Reduce the Number of Trees

The num_trees parameter controls the number of trees in the model. Reducing this value will decrease the model's size and improve inference speed at the expense of quality.

Remove Model Debugging Data

YDF models include metadata for interpretation and debugging (e.g., for model.describe()). This metadata is not used for inference and can be removed to reduce the final model size, often by as much as 50%. This does not affect the model's inference speed.

To train a model without this metadata, set pure_serving_model=True in the learner.

learner = ydf.GradientBoostedTreesLearner(pure_serving_model=True, label="my_label")

Set winner_take_all_inference=False with Random Forests

For Random Forests, the winner_take_all_inference parameter defaults to True to match the behavior of Breiman's original algorithm. However, setting it to False can often reduce the model's size and may even improve its quality.

learner = ydf.RandomForestLearner(winner_take_all_inference=False, label="my_label")

Set a Maximum Model Size

The maximum_model_size_in_memory_in_bytes parameter limits the size of the model in RAM. This is a direct way to control the final model size. Note that different learning algorithms enforce this limit differently.
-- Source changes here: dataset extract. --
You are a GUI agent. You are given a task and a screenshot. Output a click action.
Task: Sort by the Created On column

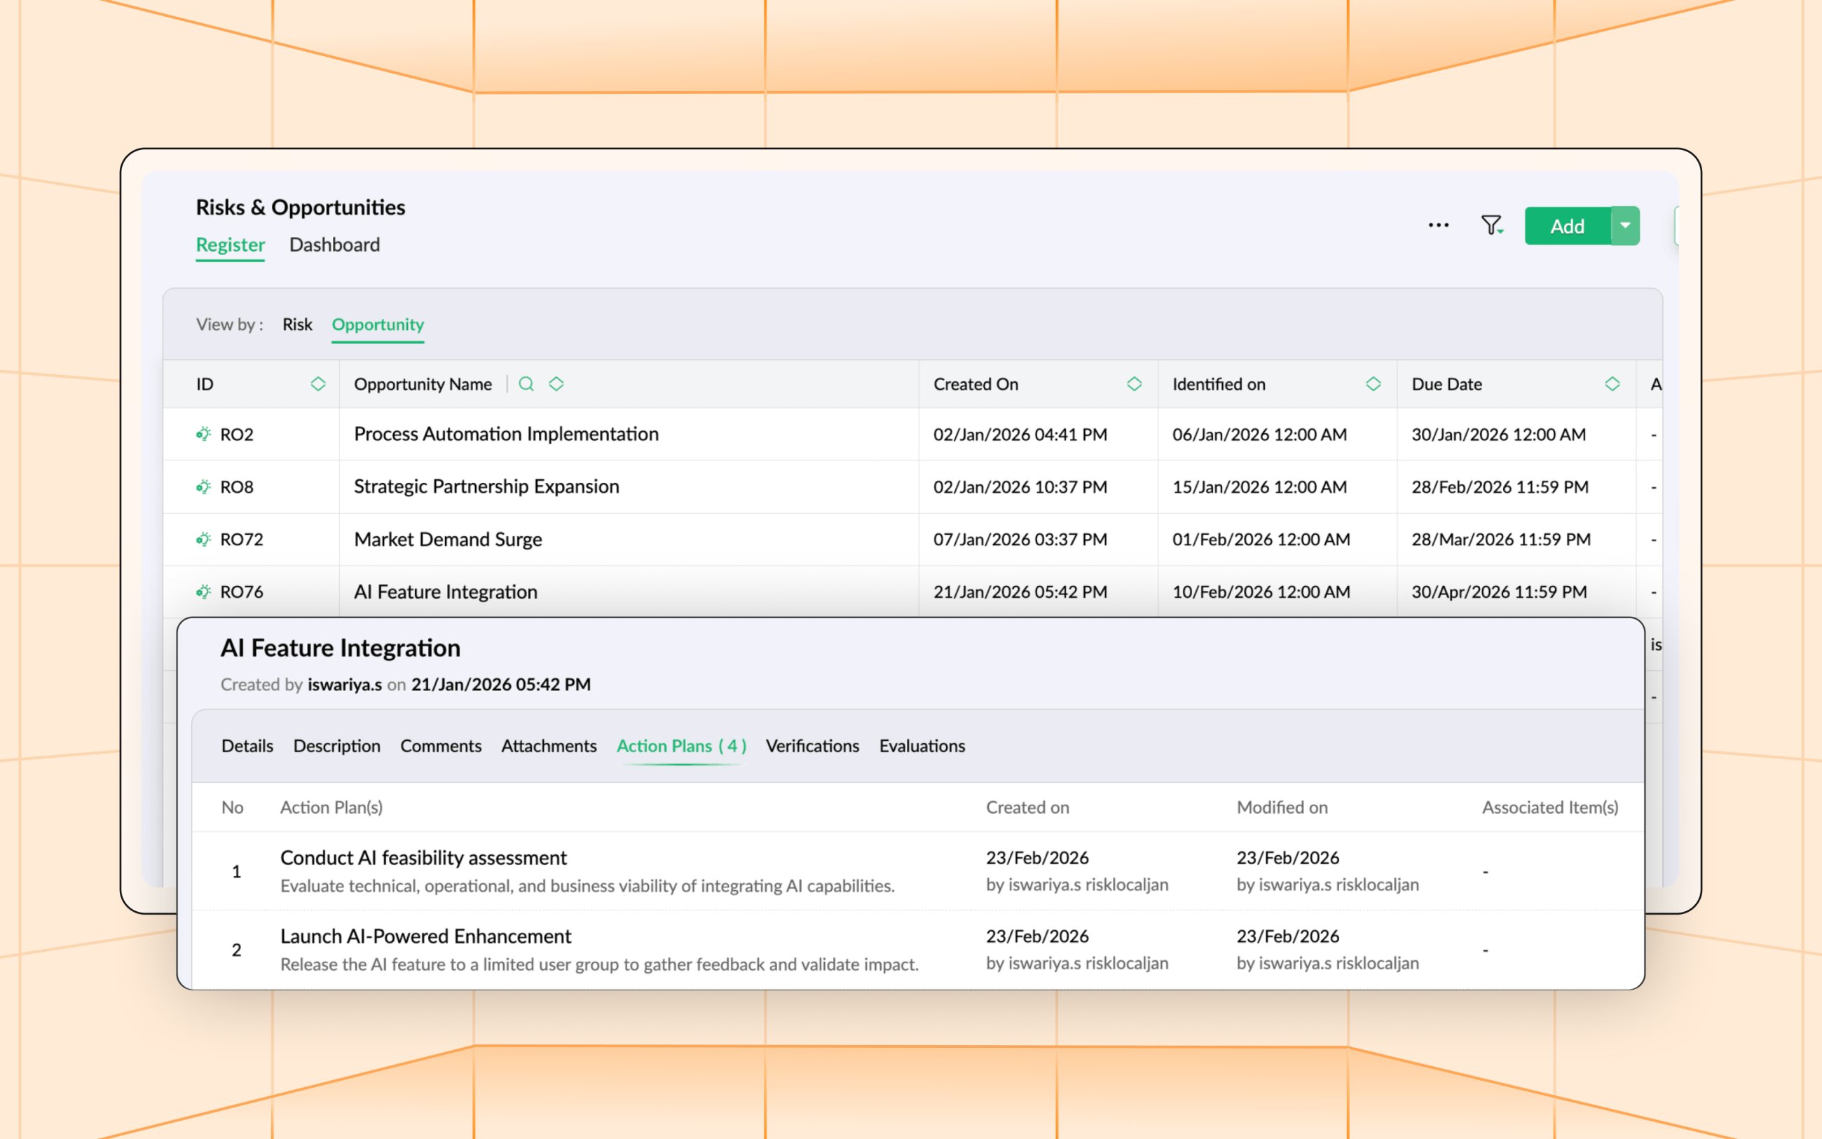(x=1134, y=384)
# Limit the model to 1 GB in memory
learner = ydf.RandomForestLearner(
    maximum_model_size_in_memory_in_bytes=1e9,
    label="my_label"
)

Increase Shrinkage (GBT only)

The shrinkage, or "learning rate", determines how quickly a GBT model learns. Learning more quickly (shrinkage > 0.1) can result in a smaller and faster model, though it may reduce predictive quality. The default is 0.1; you can try larger values like 0.15 or even 0.2.